Hi, I have a significant Chi-square p value, but when I look at the standardized residuals none of the groups go beyond +/- 1.96, testing at the .05 level. Two of my groups have values of 1.7--one group +1.7 and the other group -1.7---suggestions on how to interpret this please?
That could be interpreted as a study that is underpowered and there is no one cell that is accounting for the significance. There is overall significance but not a strong contribution in cell compared to others.
***** i have 4 question in questionnaire that represent dependent variable and 3 question in the questionnaire represent independent variable 1,how can i combine all this question to represent depended variable and independent variable 1 because i want to use dependent variable with Independence variable in correlation analysis?

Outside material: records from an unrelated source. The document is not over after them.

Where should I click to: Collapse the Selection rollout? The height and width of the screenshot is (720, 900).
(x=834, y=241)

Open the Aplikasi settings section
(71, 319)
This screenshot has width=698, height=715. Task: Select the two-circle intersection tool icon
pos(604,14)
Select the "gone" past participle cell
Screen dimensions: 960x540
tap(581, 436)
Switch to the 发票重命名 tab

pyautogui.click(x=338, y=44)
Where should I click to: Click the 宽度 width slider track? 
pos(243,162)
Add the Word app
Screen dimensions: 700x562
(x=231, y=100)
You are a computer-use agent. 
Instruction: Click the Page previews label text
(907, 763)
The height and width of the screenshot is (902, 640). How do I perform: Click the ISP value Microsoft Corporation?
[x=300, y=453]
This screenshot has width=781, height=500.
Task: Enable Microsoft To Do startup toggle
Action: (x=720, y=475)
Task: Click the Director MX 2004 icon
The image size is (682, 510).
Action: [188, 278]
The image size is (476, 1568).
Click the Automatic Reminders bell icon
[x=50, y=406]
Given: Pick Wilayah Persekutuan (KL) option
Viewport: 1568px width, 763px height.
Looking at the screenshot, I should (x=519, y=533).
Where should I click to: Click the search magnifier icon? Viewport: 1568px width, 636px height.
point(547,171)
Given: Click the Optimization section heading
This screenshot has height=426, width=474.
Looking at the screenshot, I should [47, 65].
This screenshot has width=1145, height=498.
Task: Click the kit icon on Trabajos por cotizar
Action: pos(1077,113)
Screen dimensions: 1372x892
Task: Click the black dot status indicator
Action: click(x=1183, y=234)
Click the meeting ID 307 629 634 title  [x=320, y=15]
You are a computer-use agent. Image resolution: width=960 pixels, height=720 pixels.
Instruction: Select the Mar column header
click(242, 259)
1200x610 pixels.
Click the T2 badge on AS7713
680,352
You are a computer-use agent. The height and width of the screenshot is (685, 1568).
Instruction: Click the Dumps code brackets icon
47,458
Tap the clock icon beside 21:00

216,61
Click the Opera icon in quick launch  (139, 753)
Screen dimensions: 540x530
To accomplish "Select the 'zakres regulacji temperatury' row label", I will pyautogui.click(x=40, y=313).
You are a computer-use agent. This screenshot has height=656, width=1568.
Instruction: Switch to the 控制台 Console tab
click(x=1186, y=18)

anna melissa As I understand your question, it seems that you want to combine the results of your dependent variables to create one composite variable and then do the same for your independent variables (all subjects would be in the same group). If I have that correct, then I don't believe you can then attempt to correlate two categorical variables with any accuracy. I don't know of a correlation coefficient designed to work with two categorical variables..
Hi,
Is it possible to have 3 options for the independent variable and 3 options for the dependent variable?
In my project:
Landfill is the independent variable. The 3 options are yes, no, and not sure
Recycling is the dependent variable. The options are yes, no, and sometimes
I gave the value 0 to yes, 1 for no, and 2 for not sure/sometimes
I'm not sure whether the outcome is correct though - in the Case Processing Summary it says 4.9% are valid and 95.1% are missing. Is this because of the values I have used to represent the categories?
Would appreciate some help from anyone who is good with SPSS! Thanks!
Yes, a 3 x 3 is possible. If the output shows missing data be sure that the cells hadn't had data and then the data was deleted; there will be a period in the cell. SPSS interprets that as missing data.
*****
Cheers, got it sorted!
how can i change from 95% to 99% using SPSS ?
my test results are x2 (1)= 1.312, p= 0.252....what does this suggest. plz tell how to interpret.
+sanaa a. You would interpret that as there is no significant relationship between the independent variable and the outcome.